**Your task**: After locating the line that contains "The width and", quote it and all lines after it through the end of the entries, and nothing more. Pictures stay out.

**Data excerpts**:
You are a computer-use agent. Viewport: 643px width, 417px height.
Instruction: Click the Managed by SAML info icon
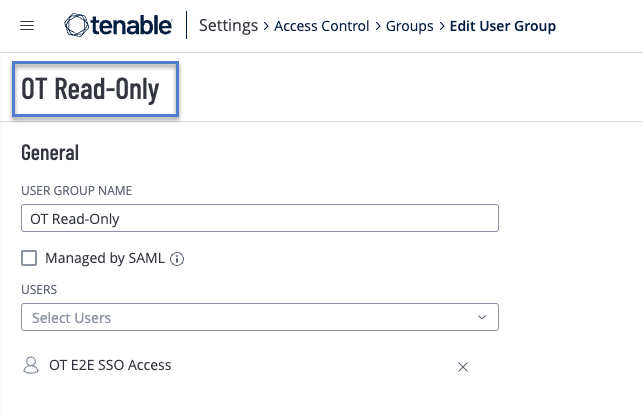pyautogui.click(x=178, y=259)
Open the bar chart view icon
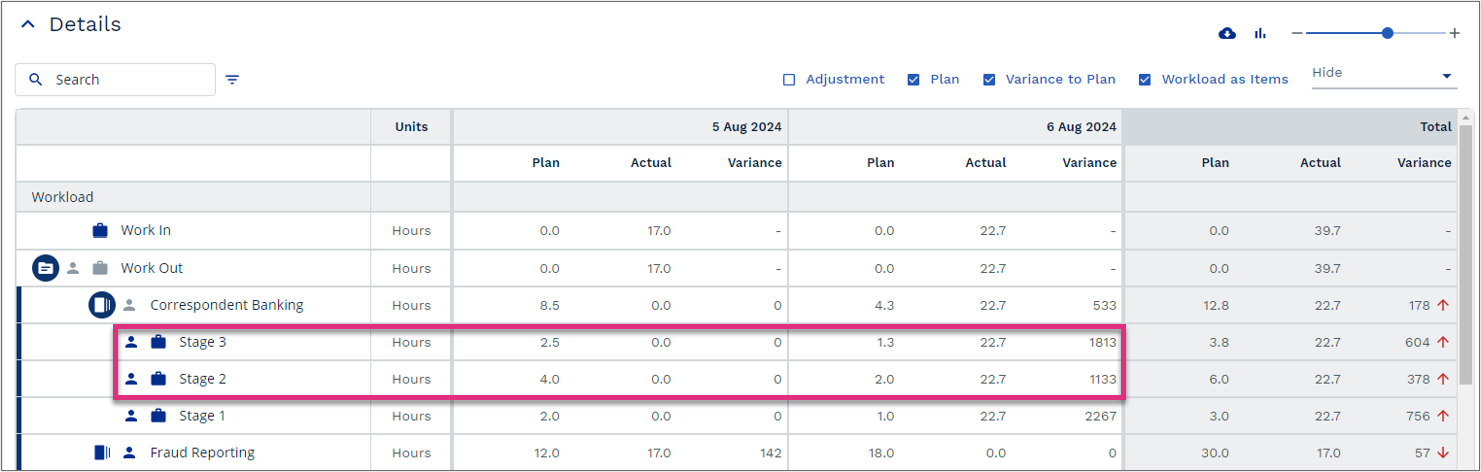This screenshot has width=1481, height=472. [1260, 34]
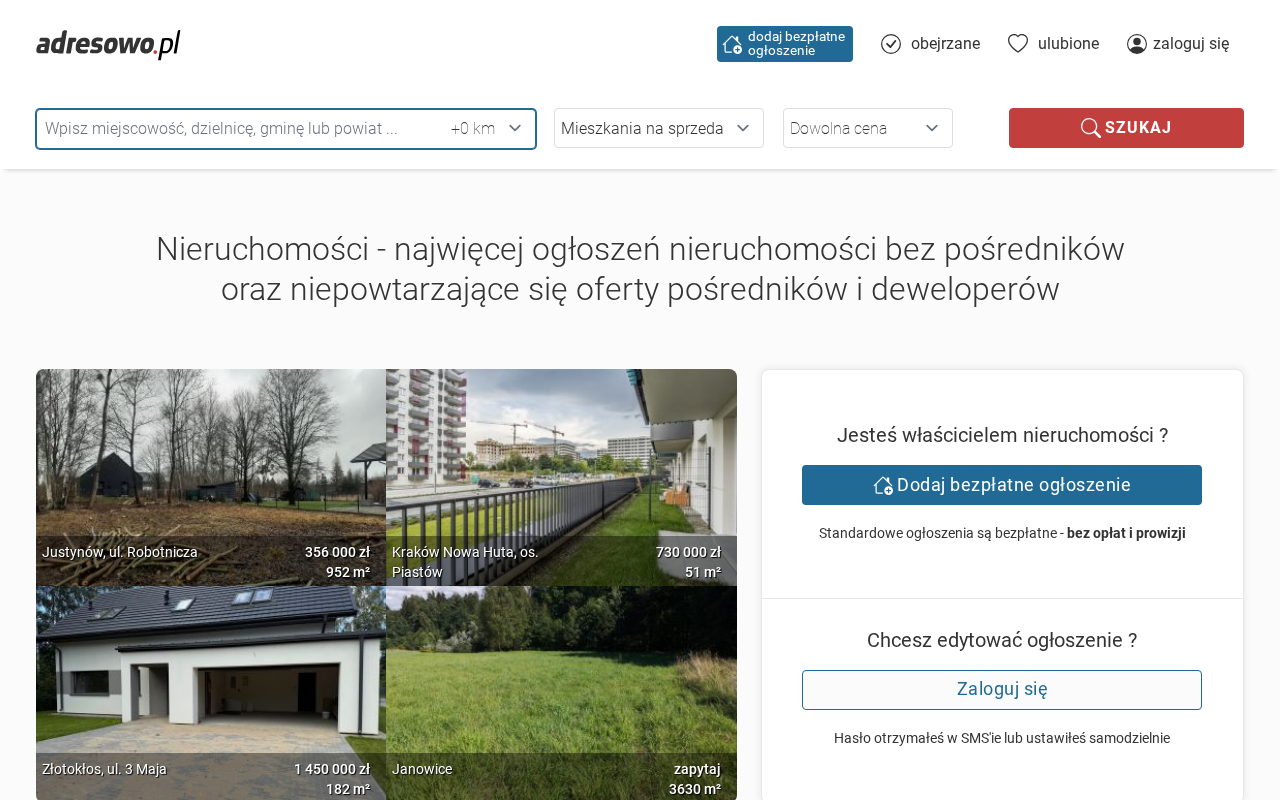Click the house icon in Dodaj bezpłatne ogłoszenie
Image resolution: width=1280 pixels, height=800 pixels.
point(883,485)
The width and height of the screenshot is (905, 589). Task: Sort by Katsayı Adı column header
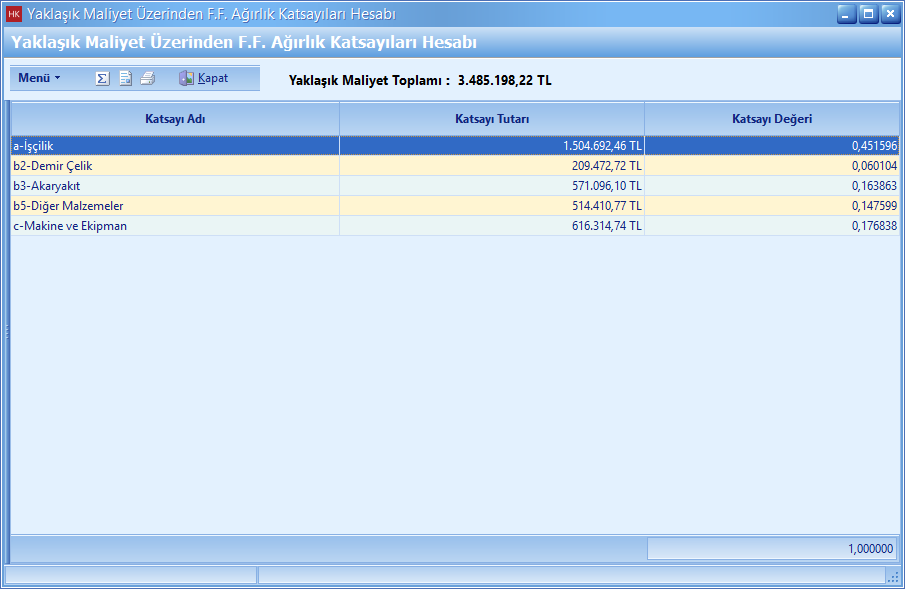point(175,119)
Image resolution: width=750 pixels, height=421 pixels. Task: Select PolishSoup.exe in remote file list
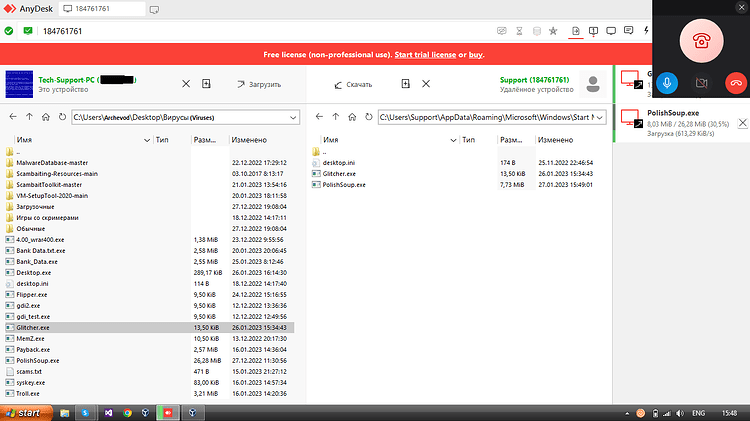pyautogui.click(x=344, y=185)
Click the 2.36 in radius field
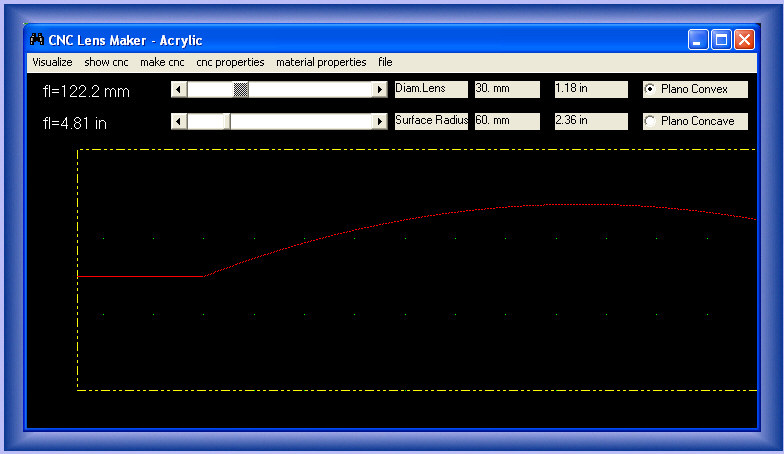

**Answer space**:
The width and height of the screenshot is (905, 589). Task: Sort by Katsayı Adı column header
point(175,119)
Image resolution: width=750 pixels, height=421 pixels. Task: Select PolishSoup.exe in remote file list
pyautogui.click(x=344, y=185)
Click the 2.36 in radius field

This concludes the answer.